(Collected data)
----
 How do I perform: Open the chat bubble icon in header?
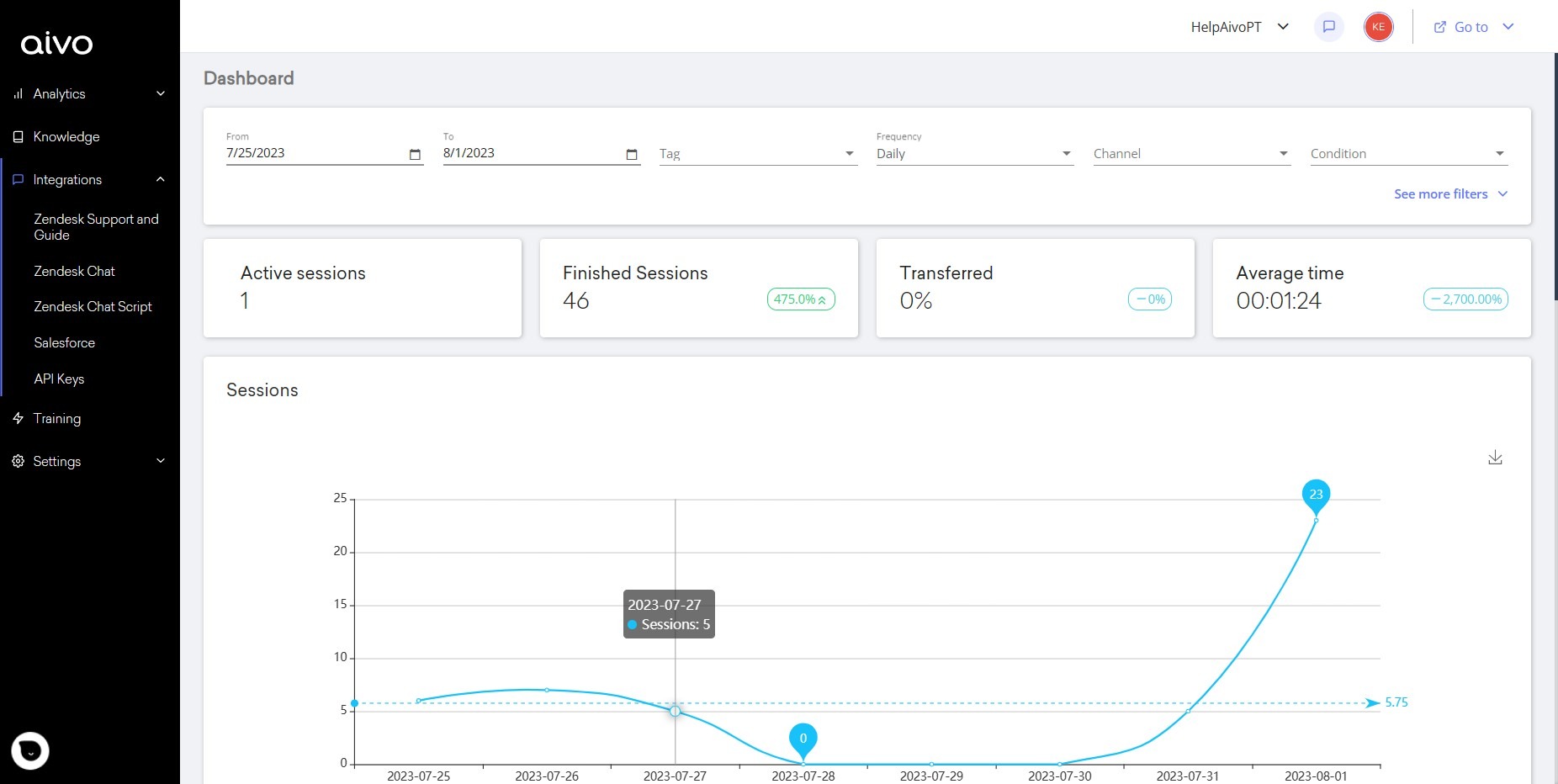pyautogui.click(x=1328, y=27)
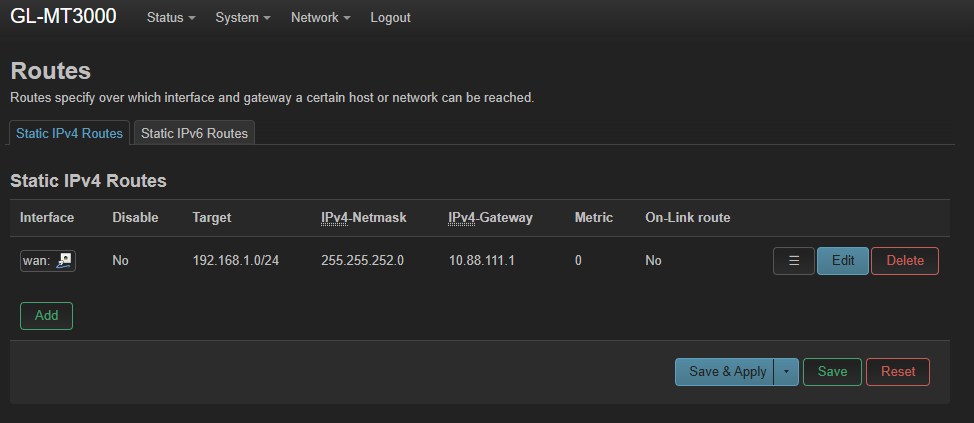This screenshot has height=423, width=974.
Task: Open the Network menu
Action: [x=320, y=18]
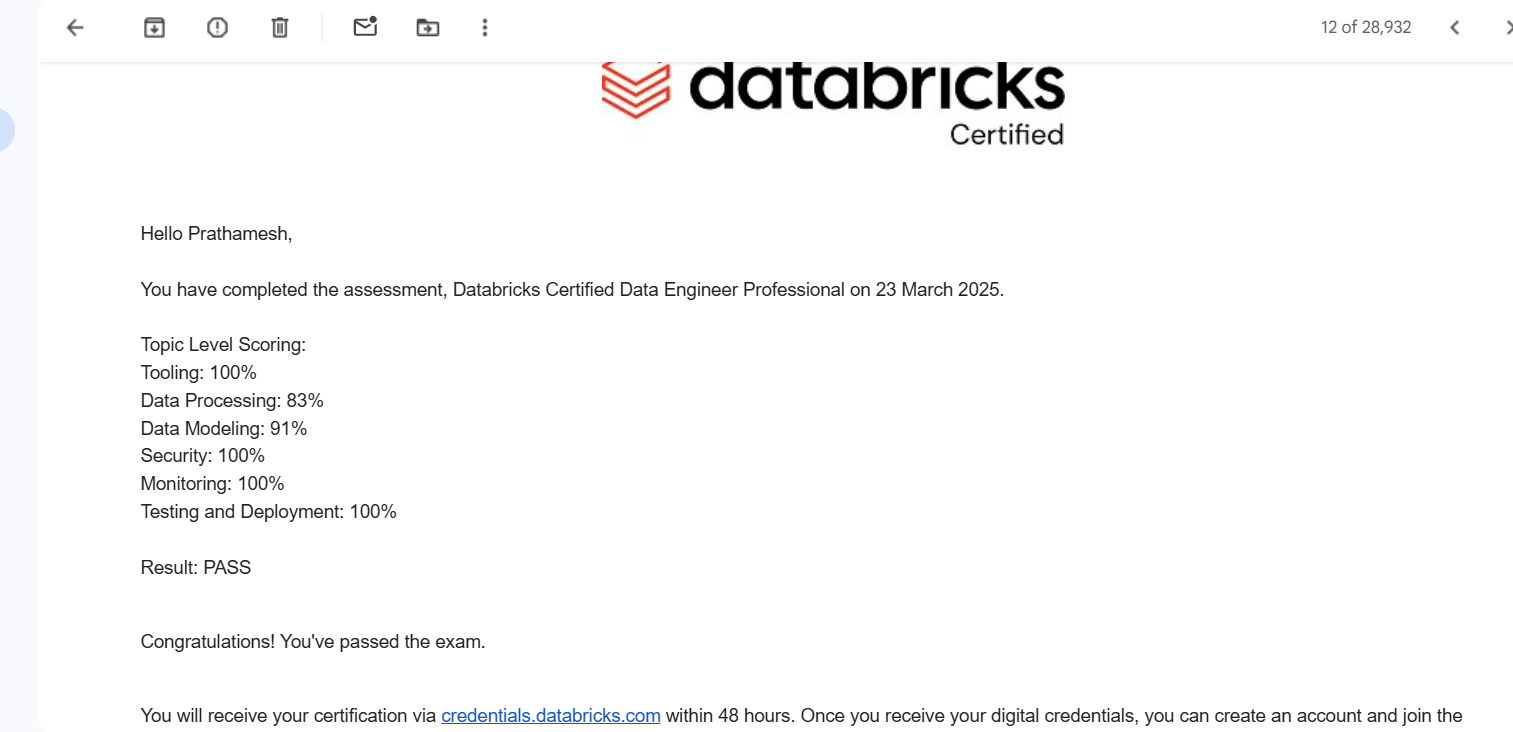1513x732 pixels.
Task: Mark the email as unread
Action: (364, 27)
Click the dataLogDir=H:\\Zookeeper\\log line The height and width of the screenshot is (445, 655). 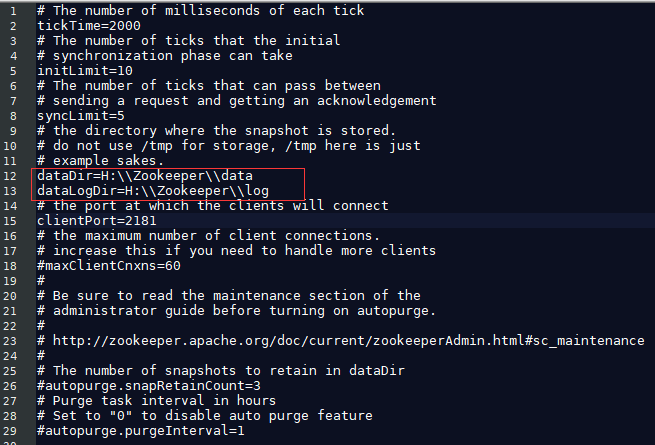(153, 191)
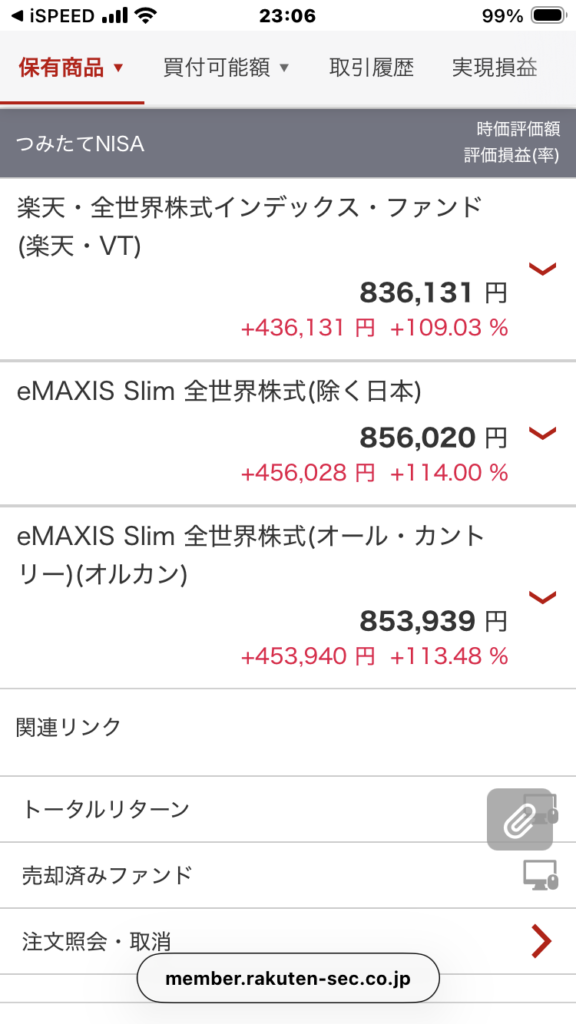Tap the floating paperclip icon
Screen dimensions: 576x1024
click(x=520, y=819)
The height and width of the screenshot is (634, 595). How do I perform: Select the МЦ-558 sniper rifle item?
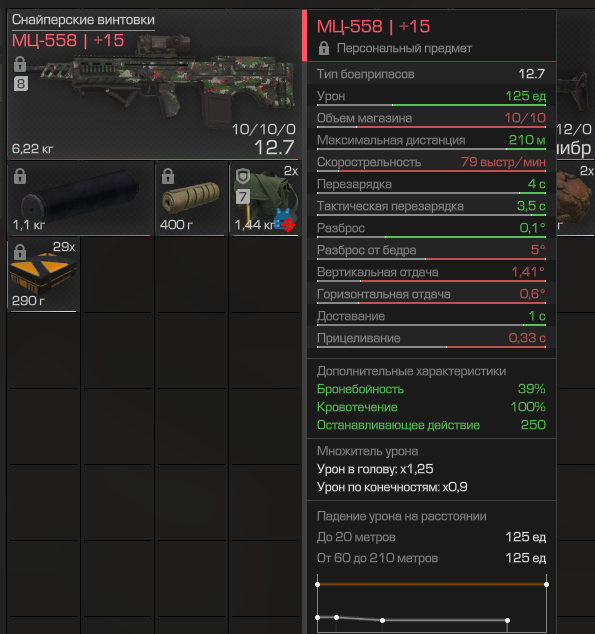(x=154, y=85)
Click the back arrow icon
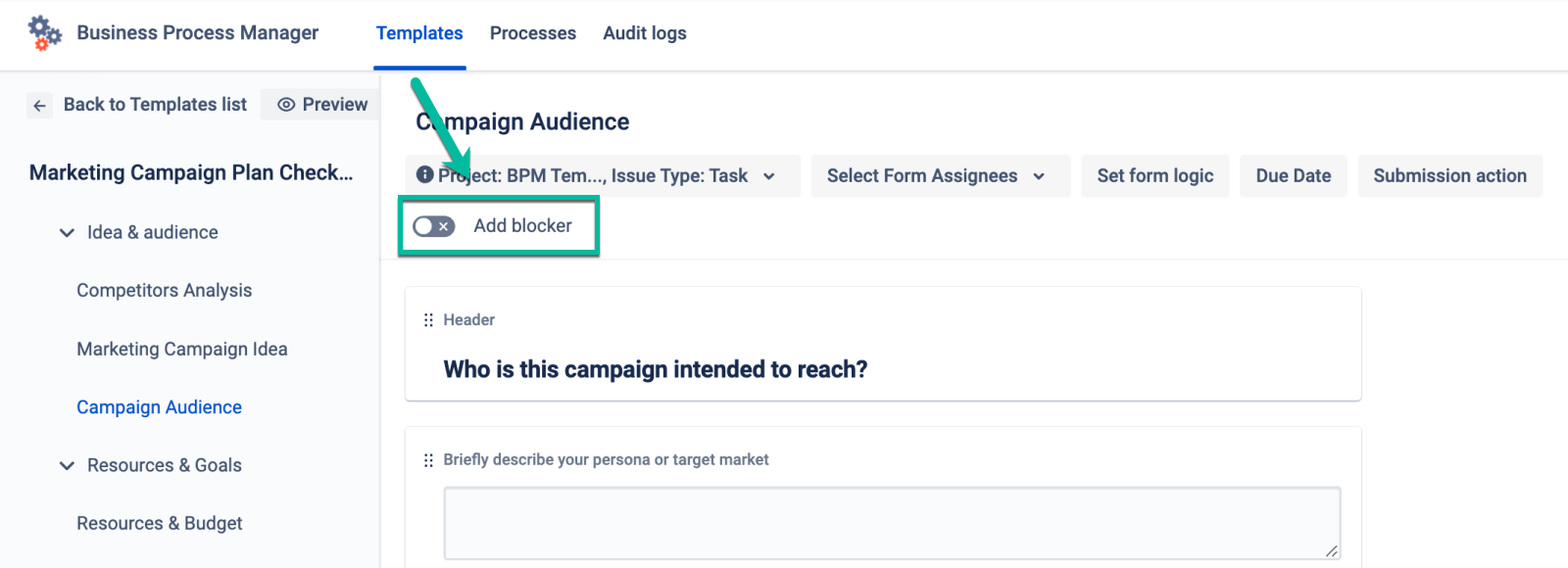The image size is (1568, 568). pos(39,106)
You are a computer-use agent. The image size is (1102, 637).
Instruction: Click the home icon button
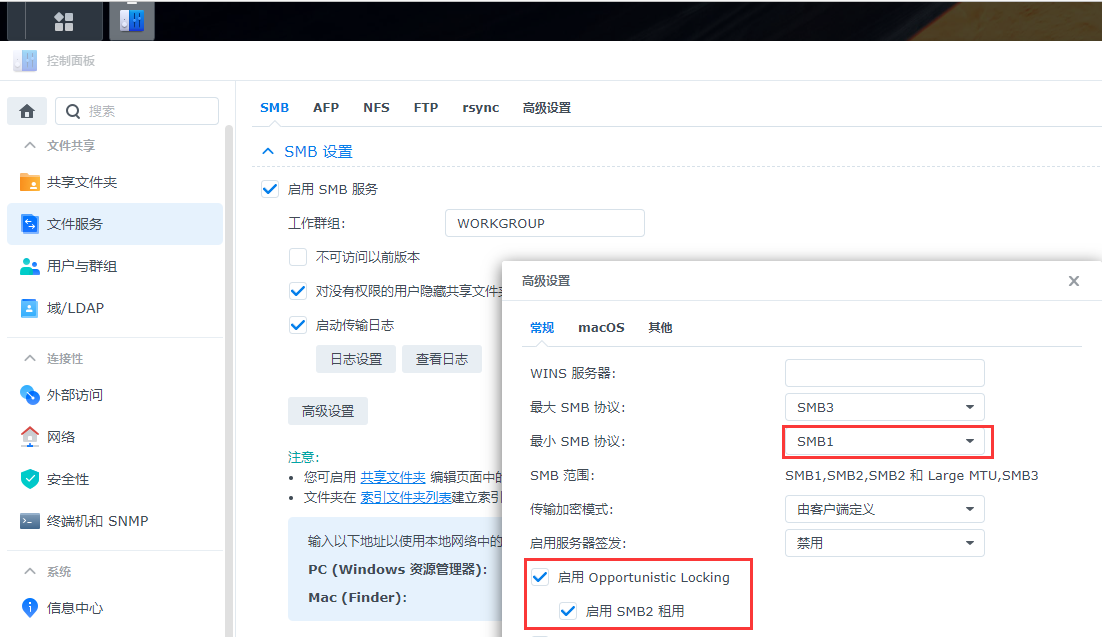pyautogui.click(x=27, y=111)
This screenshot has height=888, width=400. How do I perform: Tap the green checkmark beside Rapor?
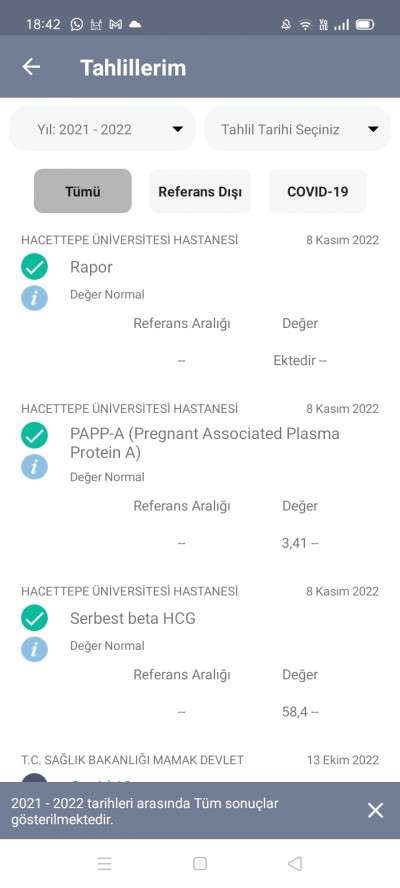[x=35, y=266]
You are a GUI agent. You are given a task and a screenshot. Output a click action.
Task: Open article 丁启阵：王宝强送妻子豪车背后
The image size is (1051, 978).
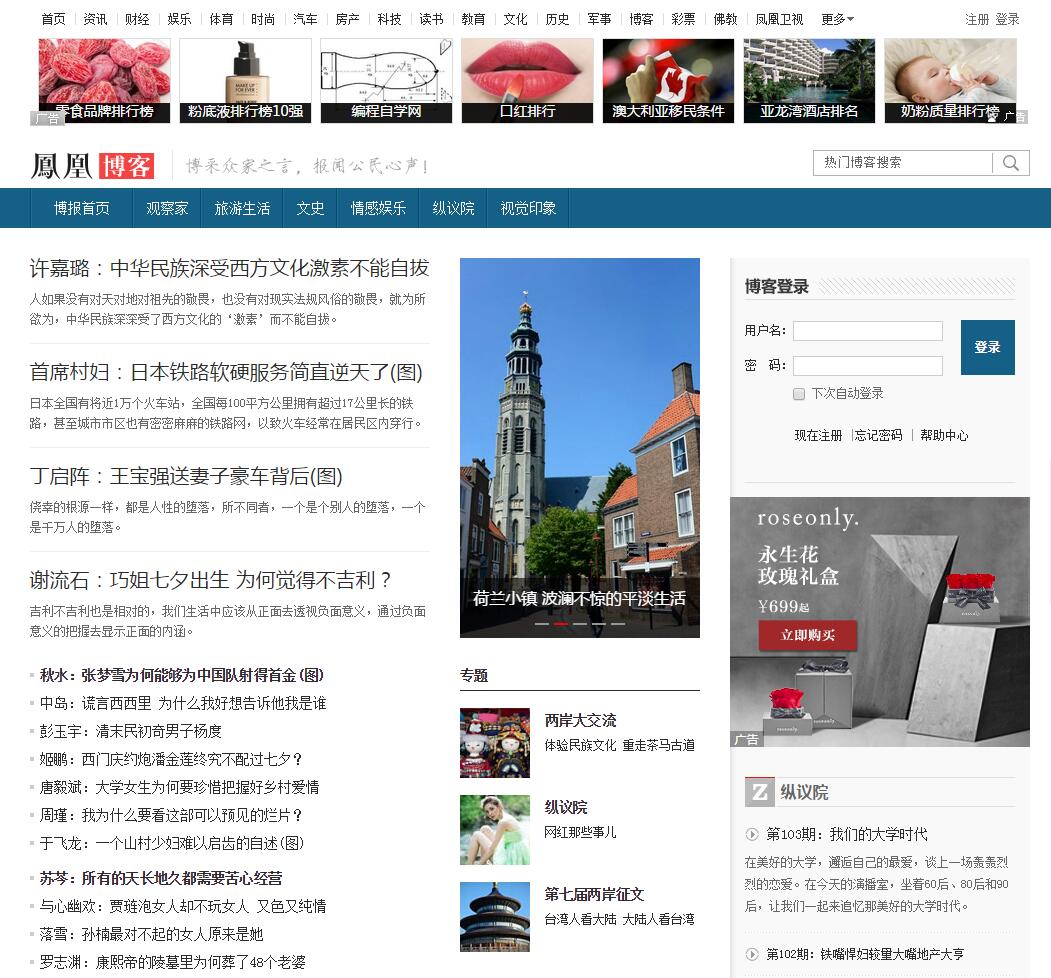186,476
----
**WHAT YOU SHOULD DO**
Check the records above and copy each line that has the string "agent".

**ANSWER FOR THIS EXERCISE**
You are a computer-use agent. The image size is (1102, 637).
You are a GUI agent. You are given a task and a screenshot. Output a click action.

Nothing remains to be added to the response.